Беспокойная ночь. Естественно. Перед сегодняшними событиями нечего надеяться, что будешь спать как младенец. Сделав долгий вдох, она схватила с пола спортивные штаны, натянула и через пять минут отправилась на ежедневную трехмильную пробежку.
Выйдя на крыльцо, поцеловала кончики пальцев, дотронулась до двери. Это ее дом. Собственный. Даже за четыре года трудно привыкнуть.
Ничего особенного. Маленькая оштукатуренная постройка, приютившаяся между прачечной самообслуживания и борющейся за существование бухгалтерской фирмой. Впрочем, большего и не требуется.
Мэл проигнорировала одобрительный свист водителя проезжавшей машины, который с ухмылкой разглядывал ее длинные мускулистые ноги. Она бегает не ради внешнего вида, а потому, что рутинные упражнения дисциплинируют тело и дух. Частный сыщик, который позволил себе распуститься, непременно столкнется с проблемами. Или лишится работы. Не хочется ни того ни другого.
Начала с легкой трусцы, с удовольствием слыша шлепки подошв по тротуару, любуясь жемчужным сиянием неба на востоке, предвещающим прекрасный день. В Лос-Анджелесе наверняка чудовищная августовская жара, а здесь, в Монтерее, вечная весна. Что бы ни говорил календарь, воздух свеж, как розовый бутон.
Еще рано, машин мало. В пригороде редко столкнешься с другим бегуном. На берегу, на пляжах, дело другое. Лучше бегать в одиночестве.

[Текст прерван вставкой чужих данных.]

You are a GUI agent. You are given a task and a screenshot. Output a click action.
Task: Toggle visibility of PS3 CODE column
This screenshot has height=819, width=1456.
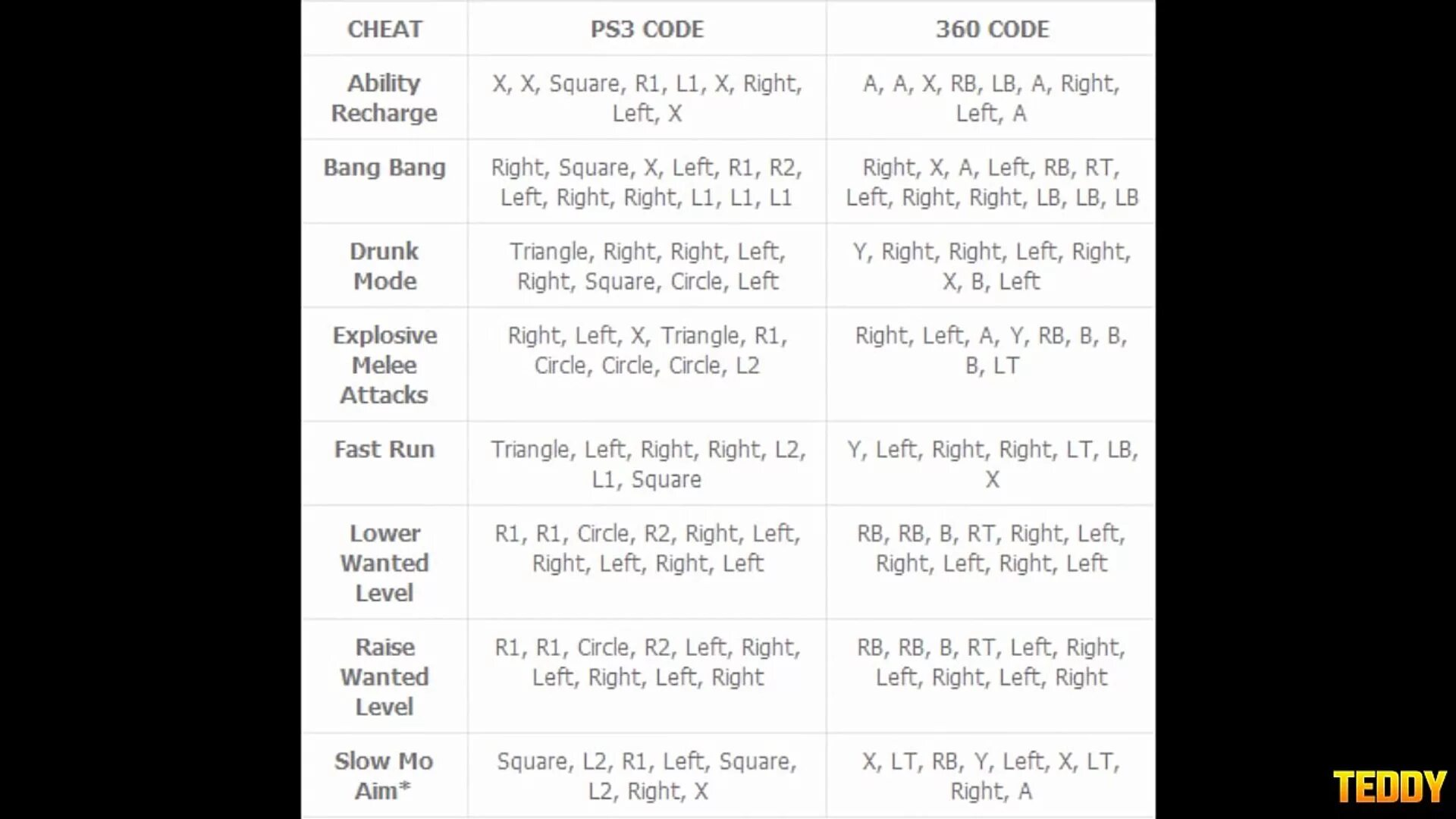646,28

Мышцы начали разогреваться, кожа заблестела от здорового пота. Постепенно ускоряя шаг, она вошла в привычный ритм, автоматический, как дыхание.
Первую милю ни о чем не думала, лишь наблюдала. Прогромыхала машина с неисправным глушителем, лишь на миг нерешительно притормозила перед знаком «стоп». Синий «плимут»-седан восемьдесят второго года. Мысленный список составляется для практики. На водительской дверце вмятина. Калифорнийский номер ACR 2289.
В парке кто-то лежит на траве лицом вниз. Мэл тормознула, лежавший поднялся, потянулся, включил портативный радиоприемник. Должно быть, студент колледжа путешествует автостопом. Возобновила пробежку, отметив голубой рюкзак с американским флагом на клапане, темные волосы, музыку, утихавшую за спиной. Брюс Спрингстин, «Укрой меня». Не так плохо, усмехнулась она, сворачивая за угол.
Из булочной пахнет хлебом. Чудесный заманчивый запах, желающий доброго утра. И еще пахнет розами. Мэл глубоко вдохнула аромат, хотя только под пыткой призналась бы, что питает к цветам слабость. Деревья тихонько колышутся на раннем ветерке; если как следует сосредоточиться, можно почуять запахи моря.
Очень приятно сознавать себя сильной, внимательной и одинокой. Приятно бегать по знакомым улицам в своем районе, зная, что больше не будет ночной тряски в обшарпанном трейлере по прихоти матери.
Пора ехать, Мэри-Эллен. Пора отправляться. По-моему, надо продвинуться к северу.
И она отправлялась с горячо любимой матерью, которая всегда была как бы младше дочери, горбившейся с ней рядом на продавленном переднем сиденье. Фары освещали дорогу, указывая путь к новому месту, к новой школе, к новым людям.
Никогда не устраивались, нигде не успевали освоиться, кроме дороги. Скоро у матери вновь начинали «чесаться ноги», по ее выражению.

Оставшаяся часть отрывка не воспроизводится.